= Records provided =
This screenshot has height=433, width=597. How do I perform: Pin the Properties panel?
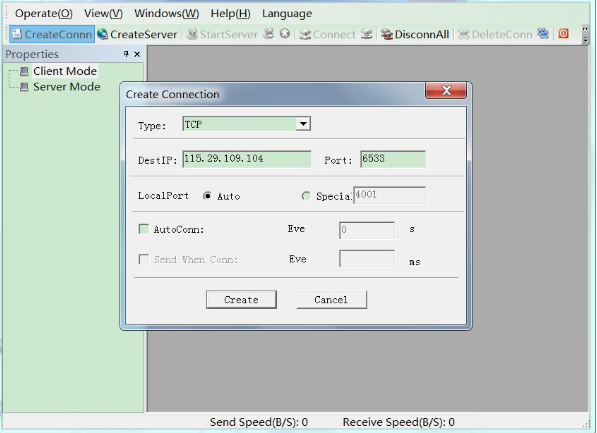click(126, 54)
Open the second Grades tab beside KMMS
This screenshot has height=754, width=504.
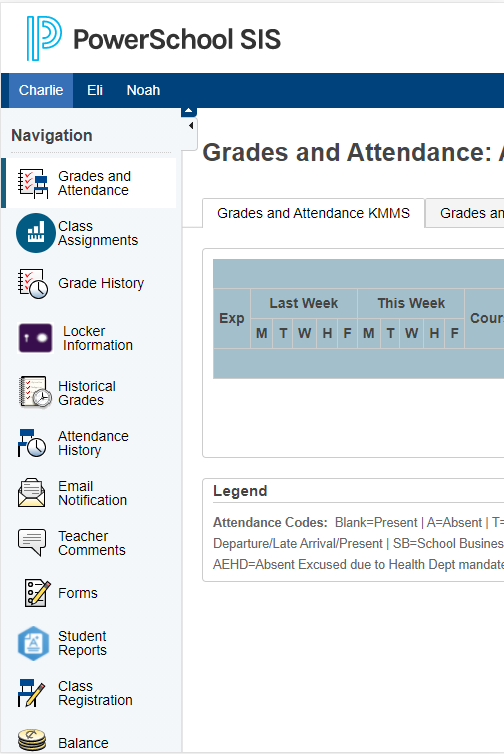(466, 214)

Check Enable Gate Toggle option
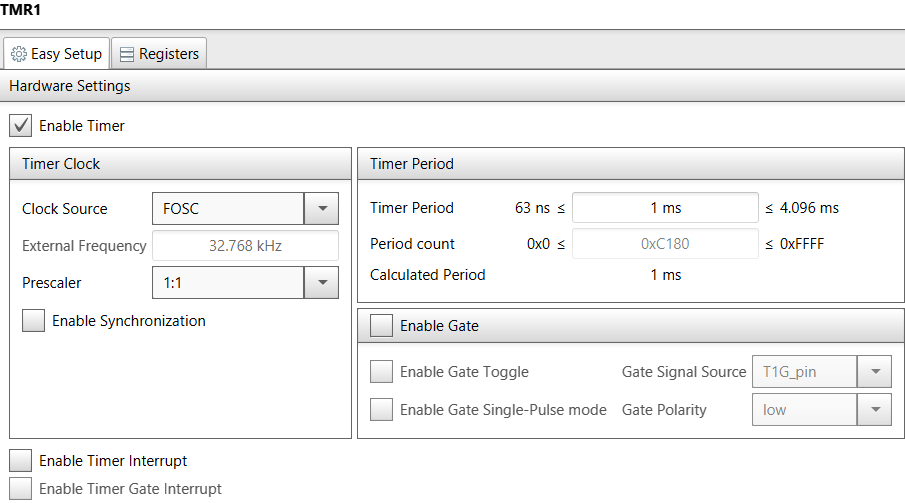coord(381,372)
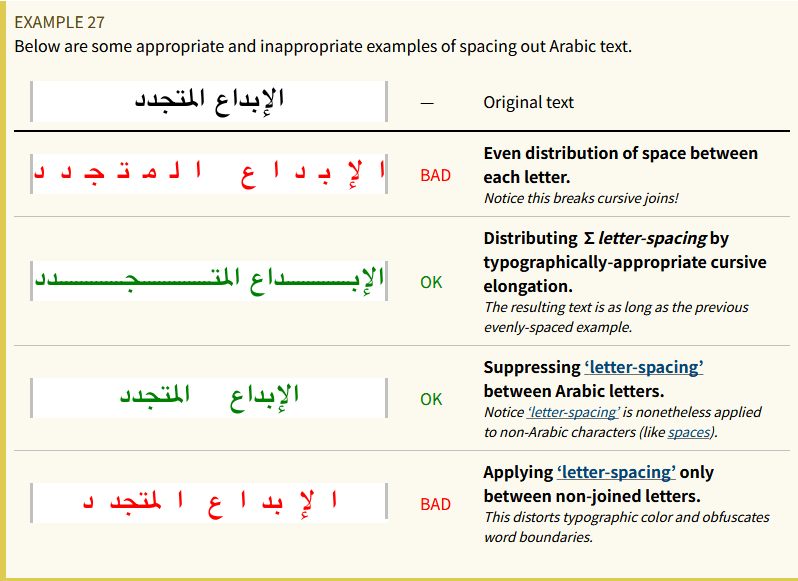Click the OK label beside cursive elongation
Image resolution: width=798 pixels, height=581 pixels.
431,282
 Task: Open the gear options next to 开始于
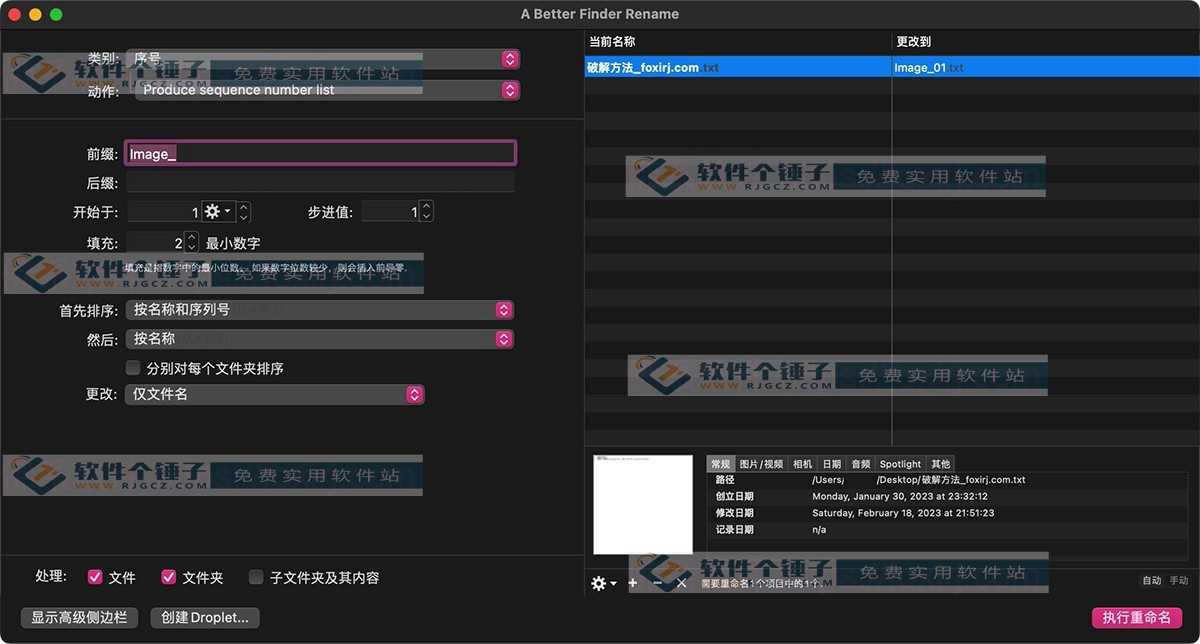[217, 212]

= Exercise =
Omitting all pictures, restate word for word the lines from the one containing "Open the second Grades tab beside KMMS" through the last line of the data.

= Answer area =
Open the second Grades tab beside KMMS
This screenshot has height=754, width=504.
(466, 214)

Check Enable Gate Toggle option
coord(381,372)
Click the OK label beside cursive elongation
Image resolution: width=798 pixels, height=581 pixels.
431,282
 Task: Open the gear options next to 开始于
[217, 212]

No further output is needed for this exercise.